→ **EXTRACTED TEXT**

There are also lingering questions about how Sidewalk Labs sets limits about the type and quality of consent obtained. As the past year’s tsunami of privacy breaches has shown, many users do not understand how closely they are being tracked and how often their data is being resold to advertisers or third parties or programs like Replica. “We need to do a better job in ensuring the type of express consent commensurate with sensitivity of data is actually being enforced when data is collected,” Israel noted. Consent has historically been defined by broad and vague terms of service, leveraging companies’ knowledge of intricate technical details at the expense of users too pressed for time to read — let alone understand — their jargon-laden privacy policies. The Times investigation found, for instance, that “the explanations people see when prompted to give permission are often incomplete or misleading.” Even while they may retain a broad right to sell or share location data in an opaque privacy policy, many apps do not explicitly tell their users that they are doing so.
It’s difficult to evaluate who might be consenting when it’s not clear where the data comes from. Sidewalk Labs explains that Replica’s data is purchased from telecommunications companies and companies that aggregate mobile location data from different apps. “We audit their practices to ensure they are complying with industry codes of conduct,” said Bowden. “No Google data is used. This extensive audit process includes regular reporting, interviews, and evaluation to ensure vendors meet specified requirements around consent, opt-out, and privacy protections.”

→ **THE REQUEST**
In the passage about Sidewalk Labs and consent, where does Replica's data come from?

[Records for finding displayed items]
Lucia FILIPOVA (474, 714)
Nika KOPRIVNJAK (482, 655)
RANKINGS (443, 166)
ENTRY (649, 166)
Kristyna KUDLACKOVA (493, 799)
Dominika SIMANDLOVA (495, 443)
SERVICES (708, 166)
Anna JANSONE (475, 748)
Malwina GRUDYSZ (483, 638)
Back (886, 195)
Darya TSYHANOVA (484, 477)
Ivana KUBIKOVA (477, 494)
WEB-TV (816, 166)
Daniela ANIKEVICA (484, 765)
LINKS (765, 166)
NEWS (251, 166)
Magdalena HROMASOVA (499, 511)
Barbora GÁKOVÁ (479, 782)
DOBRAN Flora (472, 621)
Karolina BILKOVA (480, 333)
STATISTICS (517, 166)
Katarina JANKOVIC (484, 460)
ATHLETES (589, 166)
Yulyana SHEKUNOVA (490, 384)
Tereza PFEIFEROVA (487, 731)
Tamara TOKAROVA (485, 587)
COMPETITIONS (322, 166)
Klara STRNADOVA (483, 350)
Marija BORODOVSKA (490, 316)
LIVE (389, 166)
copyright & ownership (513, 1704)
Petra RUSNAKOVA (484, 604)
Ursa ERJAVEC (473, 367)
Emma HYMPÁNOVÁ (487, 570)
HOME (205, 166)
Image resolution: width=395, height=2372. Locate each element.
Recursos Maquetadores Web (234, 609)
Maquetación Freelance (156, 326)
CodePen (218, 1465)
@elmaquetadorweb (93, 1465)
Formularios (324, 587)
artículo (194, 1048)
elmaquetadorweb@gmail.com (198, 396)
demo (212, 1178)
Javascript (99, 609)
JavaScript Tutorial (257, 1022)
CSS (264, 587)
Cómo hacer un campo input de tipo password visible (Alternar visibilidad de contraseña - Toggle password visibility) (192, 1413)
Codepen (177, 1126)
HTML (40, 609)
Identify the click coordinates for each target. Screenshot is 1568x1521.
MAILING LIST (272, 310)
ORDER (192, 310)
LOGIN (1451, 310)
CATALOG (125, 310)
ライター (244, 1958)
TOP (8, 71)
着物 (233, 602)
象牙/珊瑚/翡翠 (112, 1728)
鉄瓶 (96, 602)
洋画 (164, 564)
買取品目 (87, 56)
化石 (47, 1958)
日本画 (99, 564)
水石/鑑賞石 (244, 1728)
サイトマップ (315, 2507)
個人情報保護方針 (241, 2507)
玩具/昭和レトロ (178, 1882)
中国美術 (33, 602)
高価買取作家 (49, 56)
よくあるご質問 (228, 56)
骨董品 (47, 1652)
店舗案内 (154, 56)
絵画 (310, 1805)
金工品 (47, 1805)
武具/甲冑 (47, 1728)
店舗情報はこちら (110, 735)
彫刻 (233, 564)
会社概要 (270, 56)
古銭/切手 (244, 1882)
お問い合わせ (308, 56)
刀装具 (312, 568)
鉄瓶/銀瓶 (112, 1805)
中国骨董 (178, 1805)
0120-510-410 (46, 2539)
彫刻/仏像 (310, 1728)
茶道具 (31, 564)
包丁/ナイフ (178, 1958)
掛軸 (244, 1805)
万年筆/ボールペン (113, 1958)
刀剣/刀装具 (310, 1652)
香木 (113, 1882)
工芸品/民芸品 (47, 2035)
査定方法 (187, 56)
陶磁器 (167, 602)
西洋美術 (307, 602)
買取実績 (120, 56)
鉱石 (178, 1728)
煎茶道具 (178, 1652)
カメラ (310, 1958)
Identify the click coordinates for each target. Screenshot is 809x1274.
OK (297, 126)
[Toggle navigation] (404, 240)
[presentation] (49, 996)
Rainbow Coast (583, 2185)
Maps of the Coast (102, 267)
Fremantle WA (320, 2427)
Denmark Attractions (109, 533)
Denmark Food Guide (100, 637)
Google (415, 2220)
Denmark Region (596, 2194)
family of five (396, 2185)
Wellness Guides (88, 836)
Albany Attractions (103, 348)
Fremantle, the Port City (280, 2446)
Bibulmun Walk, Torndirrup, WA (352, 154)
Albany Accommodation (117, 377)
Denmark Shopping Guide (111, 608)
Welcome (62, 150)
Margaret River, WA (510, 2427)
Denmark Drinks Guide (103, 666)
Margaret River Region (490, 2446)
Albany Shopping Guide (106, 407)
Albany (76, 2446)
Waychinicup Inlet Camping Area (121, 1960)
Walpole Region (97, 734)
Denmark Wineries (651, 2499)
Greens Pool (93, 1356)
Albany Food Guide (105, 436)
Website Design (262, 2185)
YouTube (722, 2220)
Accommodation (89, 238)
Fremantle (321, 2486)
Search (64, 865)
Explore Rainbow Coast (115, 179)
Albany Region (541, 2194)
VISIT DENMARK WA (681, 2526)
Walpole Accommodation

→ **EXERCISE OUTPUT**
It is purchased from telecommunications companies and from companies that aggregate mobile location data from different apps.